また、そのためには金融におけるファンドマネージャーのように、「運用」によって預かった予算をマーケティング効果をとして最大化することだ。その際、株式運用のような「損切り」を含むリアルタイム運用が必要になる。
筆者は、基本的に「事前にベストなプランはない」という立場だ。キャンペーンを始めてからの市場環境の変化や消費者の反応、競合ブランドの出方など変数は多い。それを自社のキャンペーンプランだけで最適化することはそもそも無理である。予算の使い方を最適にするには「運用でベストにする」という考え方しかない。
そもそも、予算がプランを決めてしまっているのが、実態だろう。よくテレビとデジタルの予算配分の議論を聞く。従来、テレビのプランは予算によって決まっていたところが大きいが、デジタルは予算がプランを決めない。たとえば、1億円をテレビ8000万円、デジタル2000万円と配分したとして、テレビはおそらく8000万円分のGRPを買い付けるということだろうから、ほぼ予算がプランを決めてしまう。しかし、デジタルの2000万円には無数のプランが想定できる。むしろ達成目標がKPIで設定できなければ実効プランはできないと言ってもいい。

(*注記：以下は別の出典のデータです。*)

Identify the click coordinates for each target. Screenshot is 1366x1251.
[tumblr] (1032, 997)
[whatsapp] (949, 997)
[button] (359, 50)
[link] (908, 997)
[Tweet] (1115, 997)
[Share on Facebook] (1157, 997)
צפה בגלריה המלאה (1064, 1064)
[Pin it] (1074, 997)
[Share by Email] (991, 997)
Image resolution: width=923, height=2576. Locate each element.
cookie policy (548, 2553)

従来の「予算化し、事前のプランを忠実に執行し、終わってから効果があったか調査する」という行動様式は実にナンセンスである。終わってから調査したところで、もう終わっているので何の手も打てない。そうではなく、キャンペーン以前から自社ブランド、競合ブランドのKPIをリアルタイムで把握しながら、キャンペーンでそのKPIが推移しているかもまたリアルタイムで把握し、随時「打ち手」を行使するのが、これからのキャンペーン運営と言っていい。
たとえば、テレビスポットによるターゲットリーチをアクチュアルで把握しながら、目標達成が危うければ、入札運用型のデジタル動画広告を足りていない層に配信するというようなことである。

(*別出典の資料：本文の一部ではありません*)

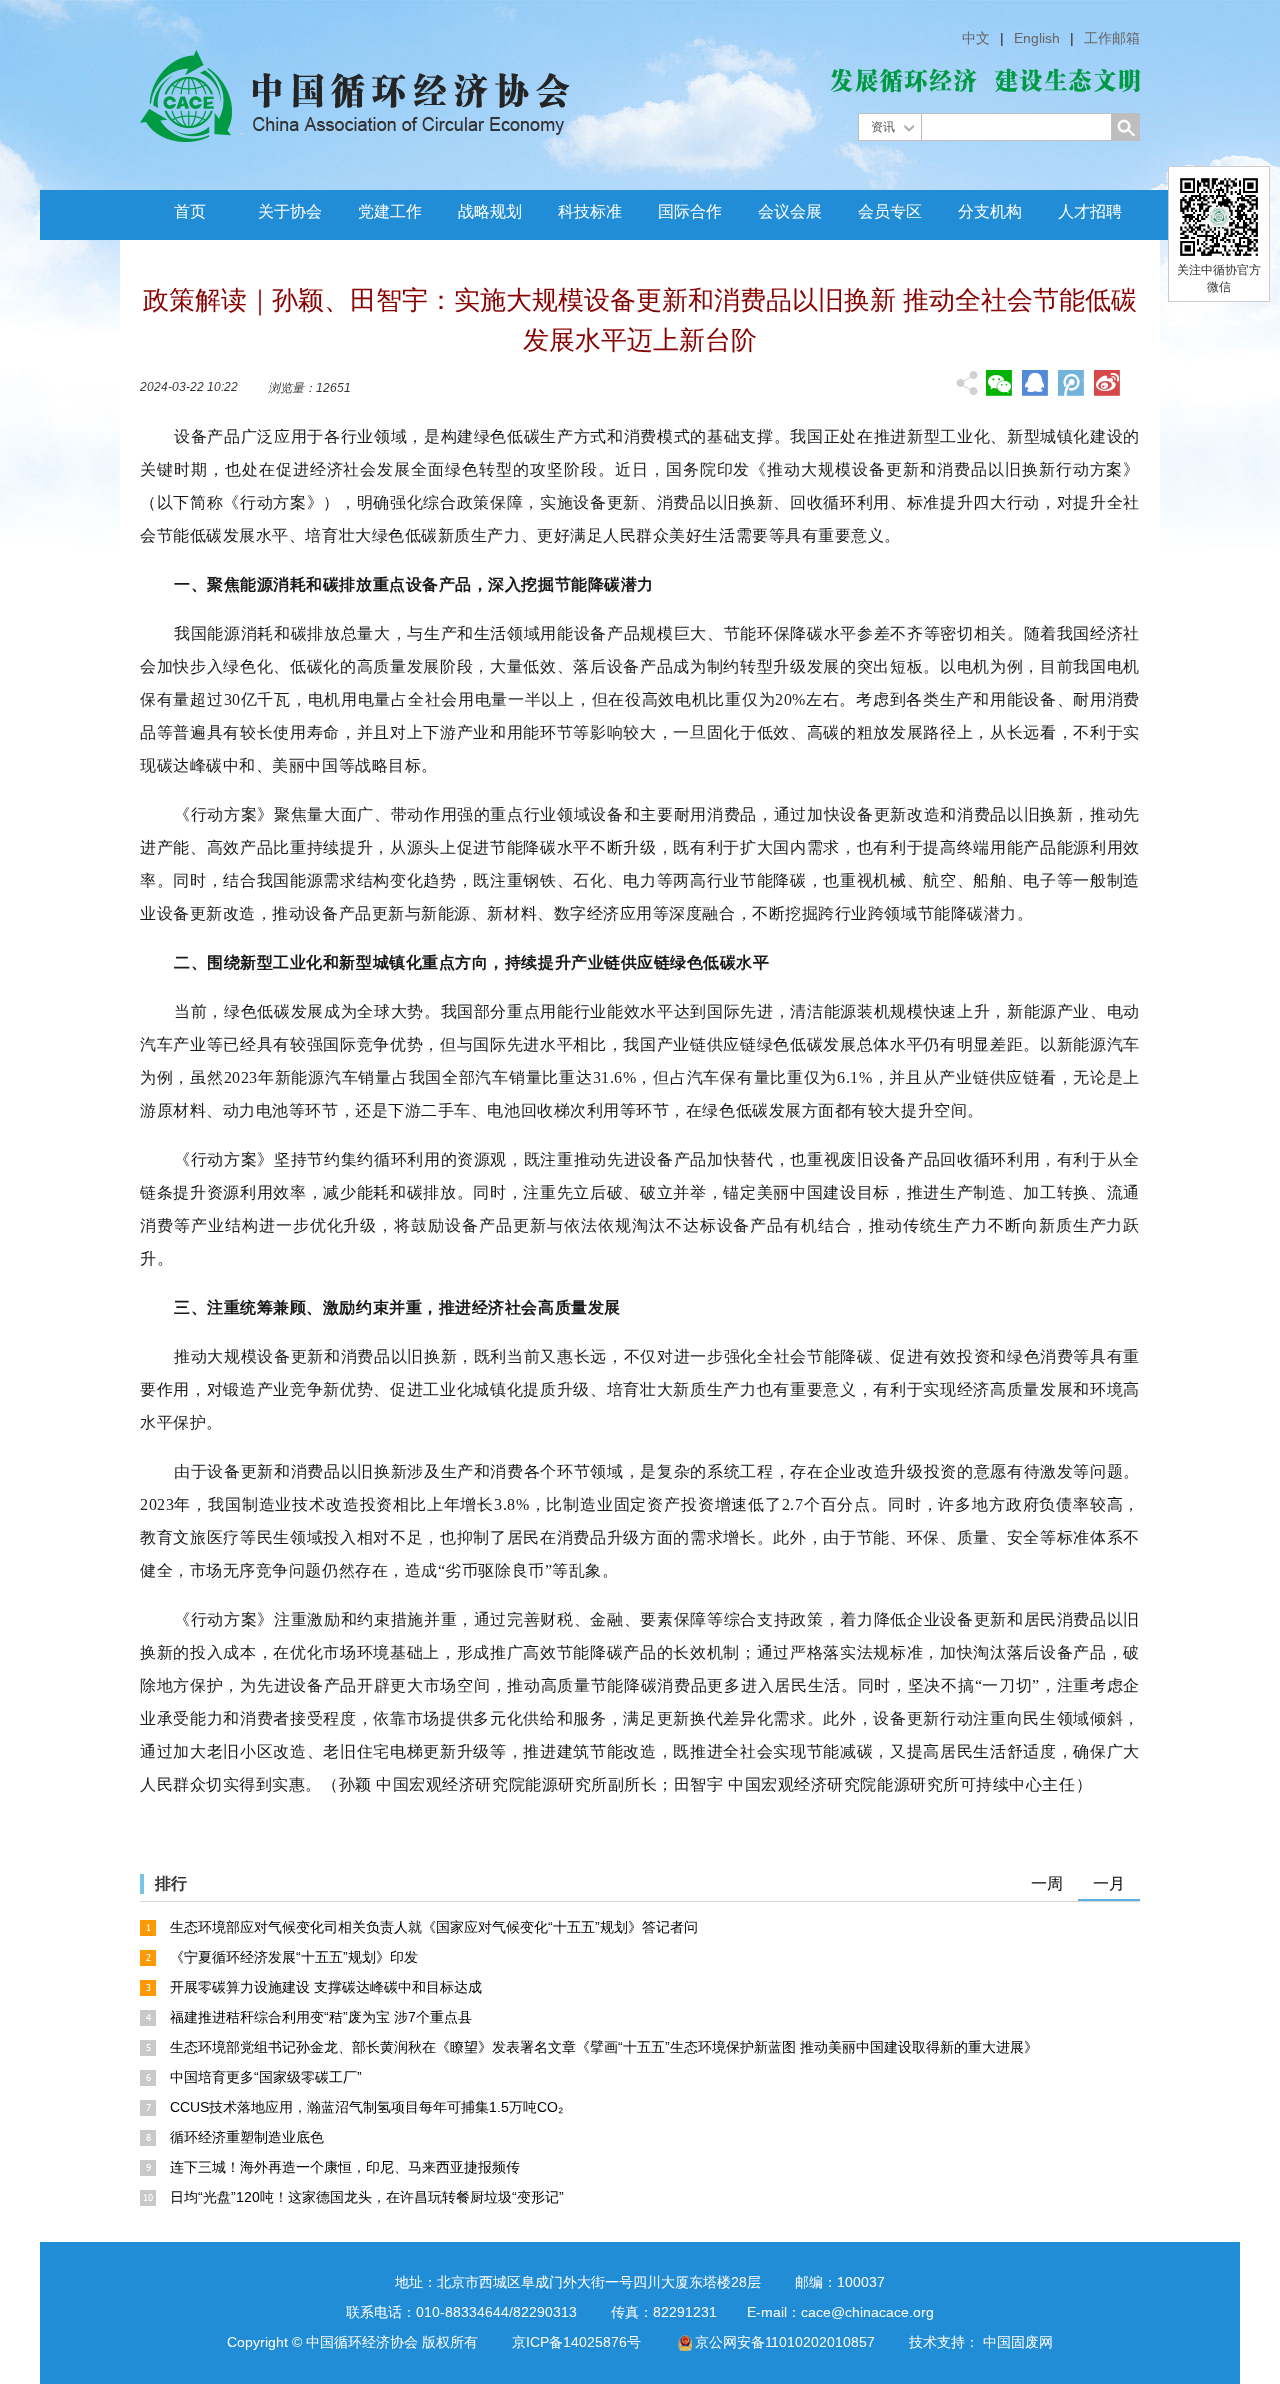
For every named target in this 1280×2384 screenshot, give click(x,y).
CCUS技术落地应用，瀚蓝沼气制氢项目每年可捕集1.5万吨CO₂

テレビスポットの出稿量に関しても、大量に出せばいいというものではなく、効果はどこかで頭打ちになる。それでも出稿する意味は、競合ブランドが出稿してくるからであって、サウンドのシェアで勝たなければならない。マーケティングはある意味で「戦い」である。「戦い」である以上、孫子の兵法どおり「敵を知り、己を知れば百戦あやうからず」なのだ。
マーケティングも情報戦である。自分だけの活動で最適解が出るということはなく、同じ出稿量でも競合の出稿の山にぶつけていくのか、競合の谷間に乗じていくのか、という戦略が必要であり、そのためにもリアルタイムダッシュボードを常備せねばなるまい。
筆者は、当面、こうした「打ち手」をとるための(そのタイミングや量・手法)ダッシュボードとROIを最適化するためのものの、2系統が存在し、ひとつに収斂していくものと考えている。
ROI分析は「ブランディング」を、マーケティングの時間軸を長く設定したときのROI最大化と認識して、ベースライン(短期のプロモーション施策を行わなくても売れる量)としての「ブランド力」を高く維持するために、中長期にベストなROIを達成するための戦略的なアロケーションモデルと、戦術的な「運用」によるベストなKPI達成が両立するようになると思う。